Julie Taggart, Bye, Baby Bunting Oil on panel, Framed: 7 1/4 x 7 1/4 inches, (image: 6 x 6 inches) |
"It is more serious in tone and explores what it means to be psychologically naked in the presence of political propaganda; the figure is turned away to our left and trying to ignore the bluster around her..." "The white crosses I use are partly inspired by A Monument to Betty, which is a large white cross on a hill overlooking Nelsonville, Ohio, that was at one time billed as the world's largest freestanding cross. The environments suggest a world formed by our unending thirst for fossil fuels."
While these comments may be of background interest, statements like these risk being reductive. And, ultimately, do they matter to our experience of the works?
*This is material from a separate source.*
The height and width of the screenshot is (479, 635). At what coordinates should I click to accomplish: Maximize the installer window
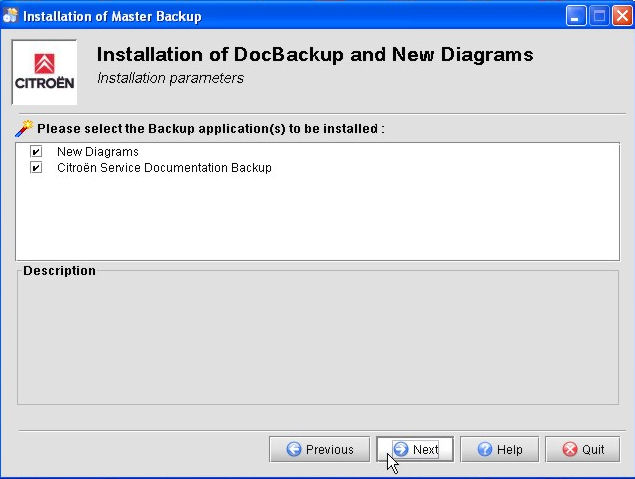[x=598, y=16]
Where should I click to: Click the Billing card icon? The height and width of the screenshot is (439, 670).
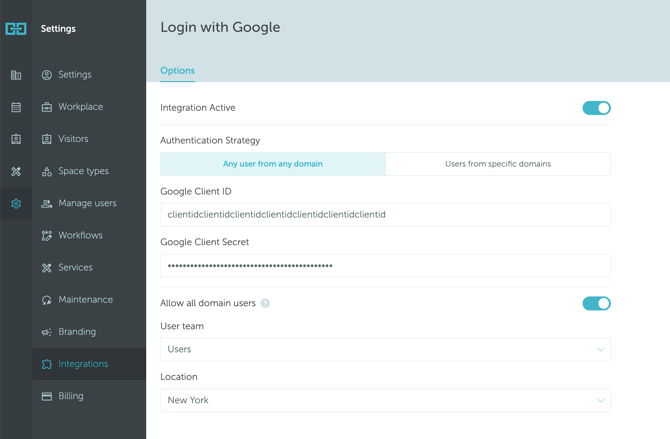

If the artists were driven by narrative or expositional ends, did they make the works as illustrations to help articulate their ideas? Was there discovery in the process? Can we find it? If not, much better to leave us to our own imaginations, references, and stories, attaching each piece to the theme as we examine and interpret works with the independent eyes and minds that one hopes all viewers bring to the gallery. Artists' stories count, but they shouldn't lead our first impressions. It's up to viewers to speak to artists, who often can't see what they have in fact done. Artists often miss how richly they affect the minds of viewers, even when it's in ways they did not set out to achieve.